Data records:
Begin
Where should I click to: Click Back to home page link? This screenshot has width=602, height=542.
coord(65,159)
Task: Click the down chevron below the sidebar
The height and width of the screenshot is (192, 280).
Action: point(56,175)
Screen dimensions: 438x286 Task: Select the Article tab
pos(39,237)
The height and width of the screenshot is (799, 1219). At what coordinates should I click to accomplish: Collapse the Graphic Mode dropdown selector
End
- _Problem statement_
Output these lines again, word for word, without changing anything.

- _Answer for the task_
Where should I click to: Click Back to home page link? This screenshot has width=602, height=542.
coord(65,159)
Task: Click the down chevron below the sidebar
The height and width of the screenshot is (192, 280).
Action: point(56,175)
Screen dimensions: 438x286 Task: Select the Article tab
pos(39,237)
The height and width of the screenshot is (799, 1219). At what coordinates should I click to accomplish: Collapse the Graphic Mode dropdown selector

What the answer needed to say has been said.